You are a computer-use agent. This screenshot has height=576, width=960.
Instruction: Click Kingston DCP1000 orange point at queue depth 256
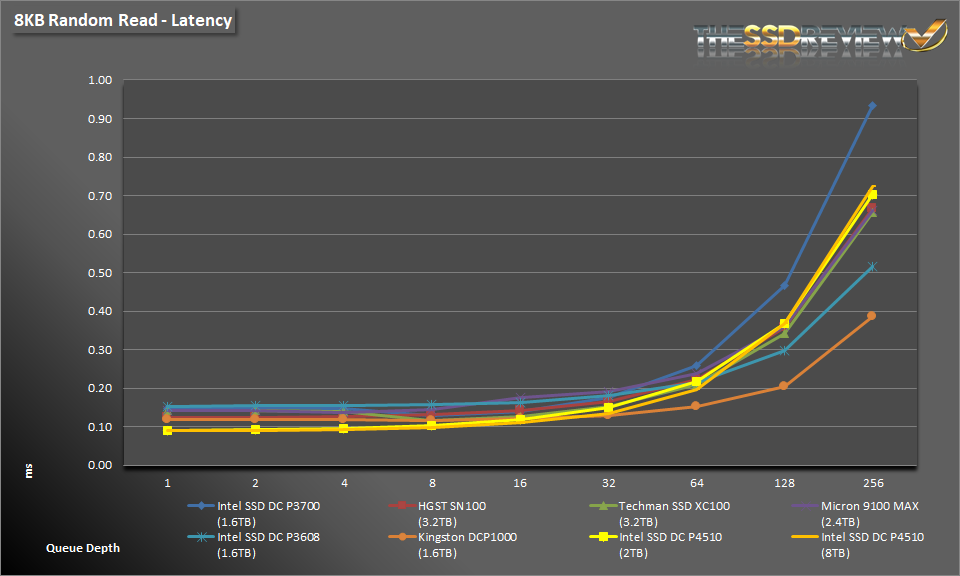(872, 316)
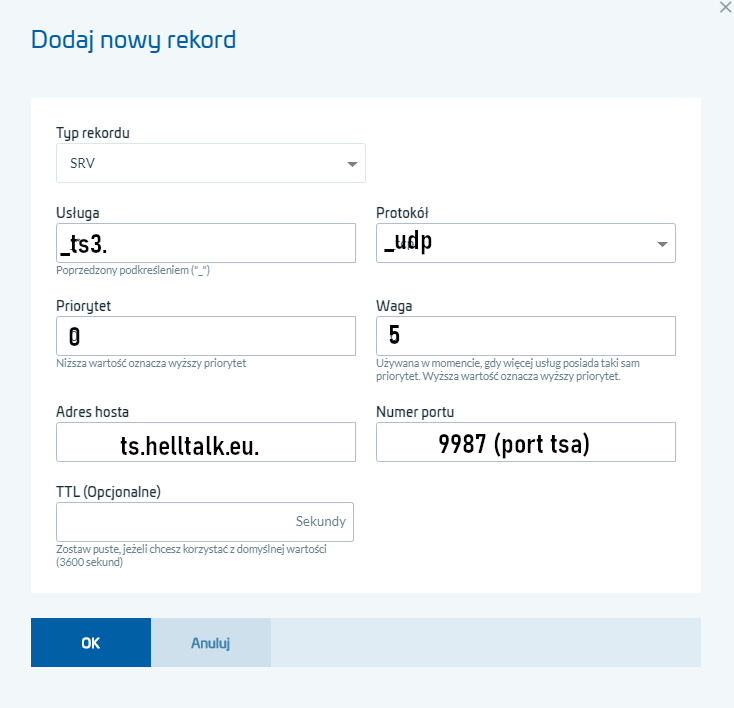Click the Protokół dropdown arrow icon
The image size is (734, 708).
pyautogui.click(x=661, y=244)
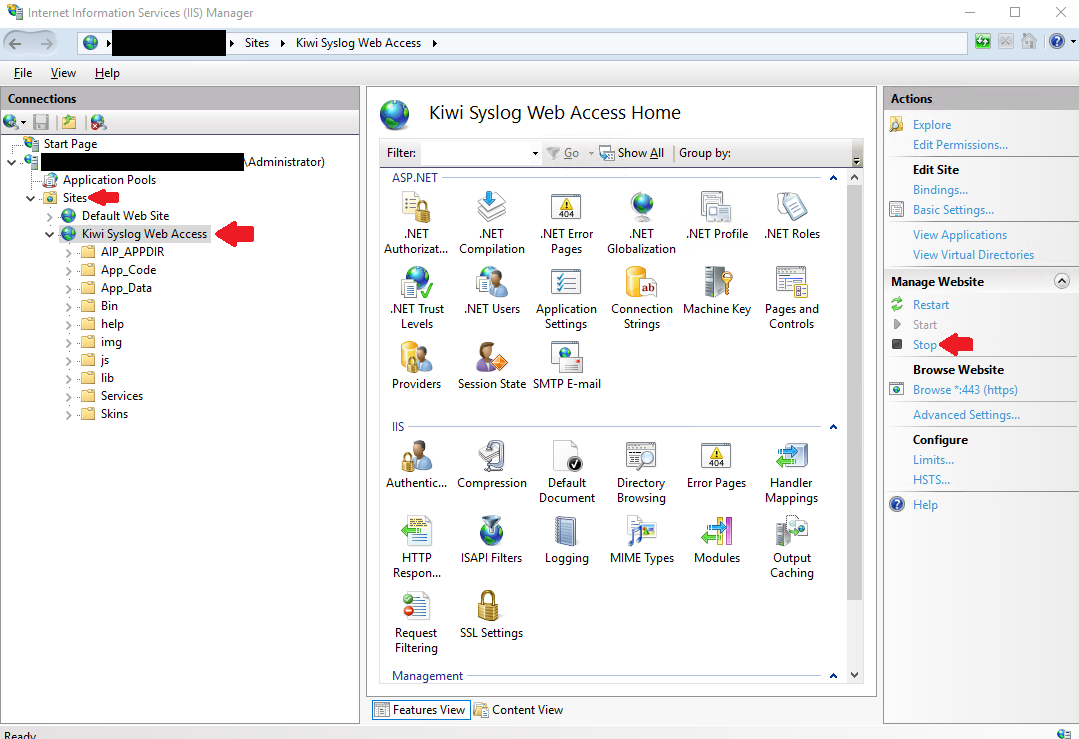Stop the Kiwi Syslog Web Access site
1079x739 pixels.
pos(924,344)
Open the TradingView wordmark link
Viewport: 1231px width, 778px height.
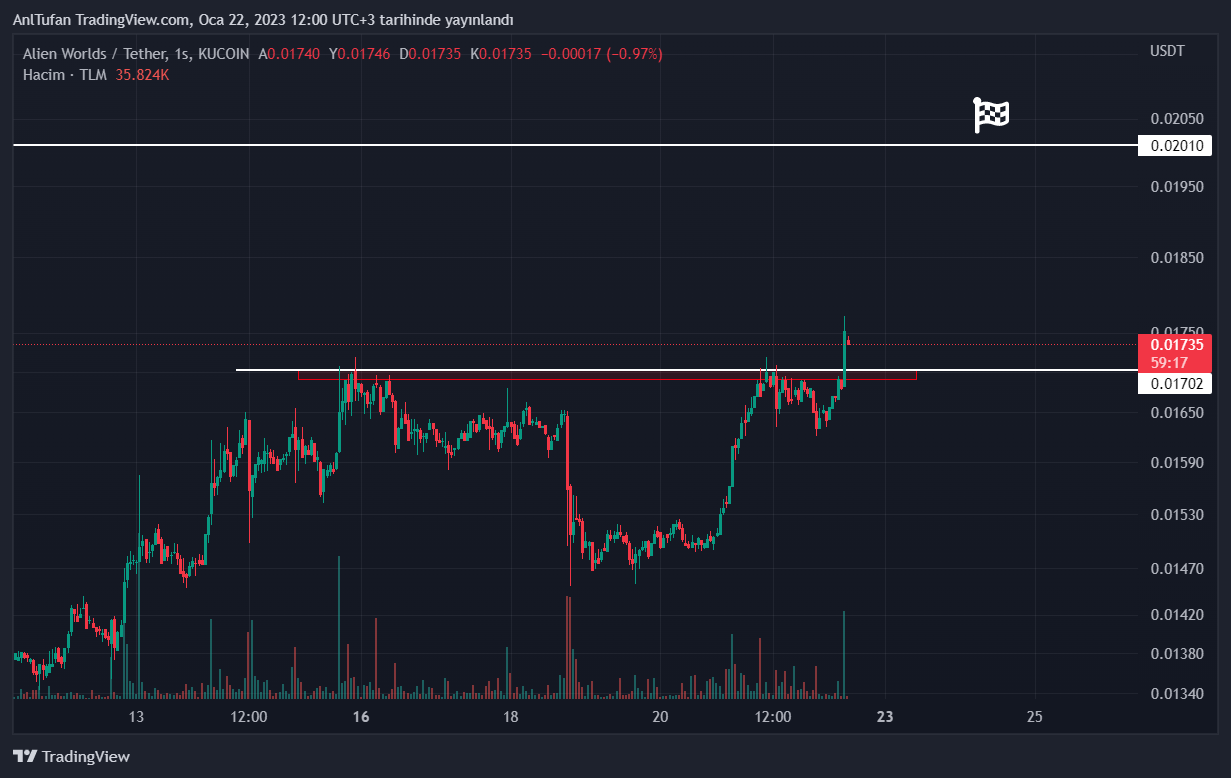86,757
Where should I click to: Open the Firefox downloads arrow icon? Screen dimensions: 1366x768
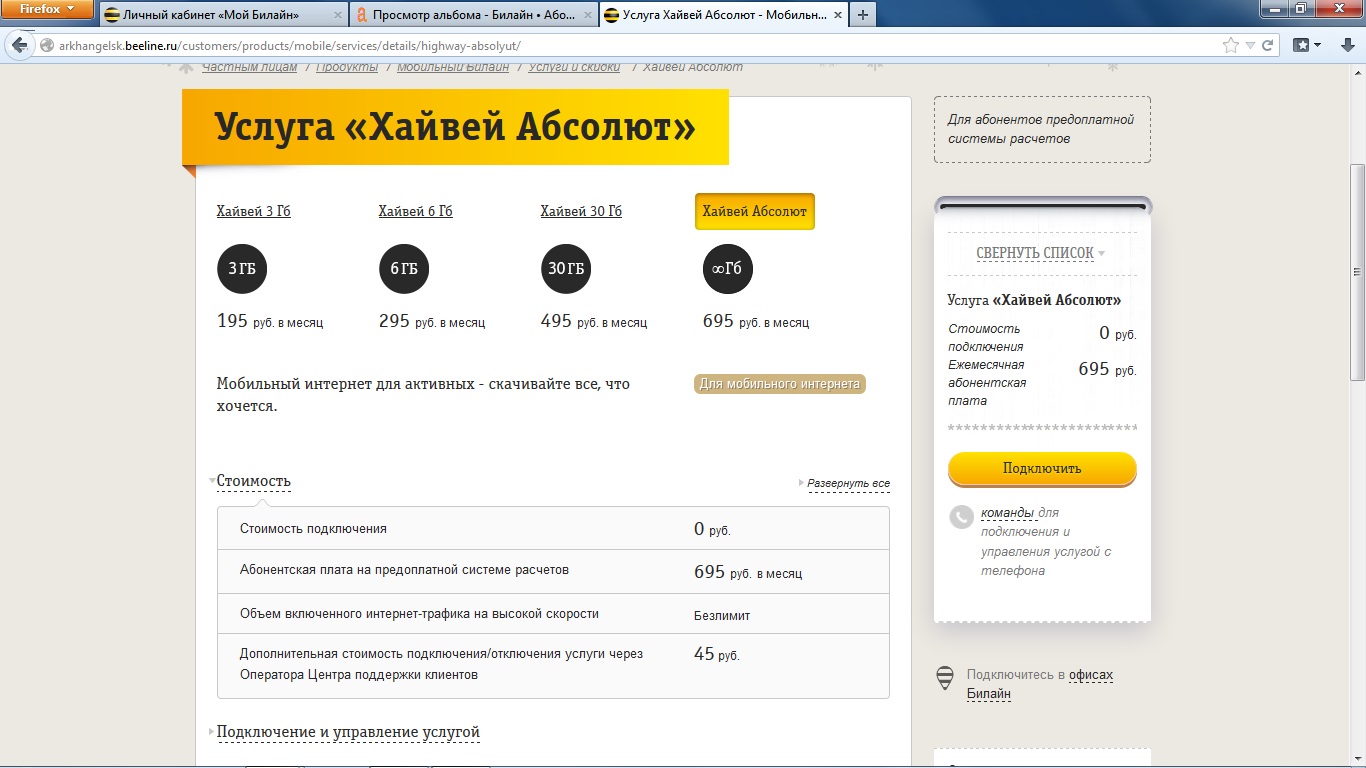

• _EXERCISE AIM_: Your reply should consist of the data, transcribed exactly, and should hold no pictures.

• _FINAL ANSWER_:
You are a computer-use agent. This screenshot has height=576, width=960.
Instruction: Click Kingston DCP1000 orange point at queue depth 256
(872, 316)
Click the Protokół dropdown arrow icon
The image size is (734, 708).
pyautogui.click(x=661, y=244)
Stop the Kiwi Syslog Web Access site
1079x739 pixels.
pos(924,344)
Open the TradingView wordmark link
Viewport: 1231px width, 778px height.
86,757
Where should I click to: Open the Firefox downloads arrow icon? Screen dimensions: 1366x768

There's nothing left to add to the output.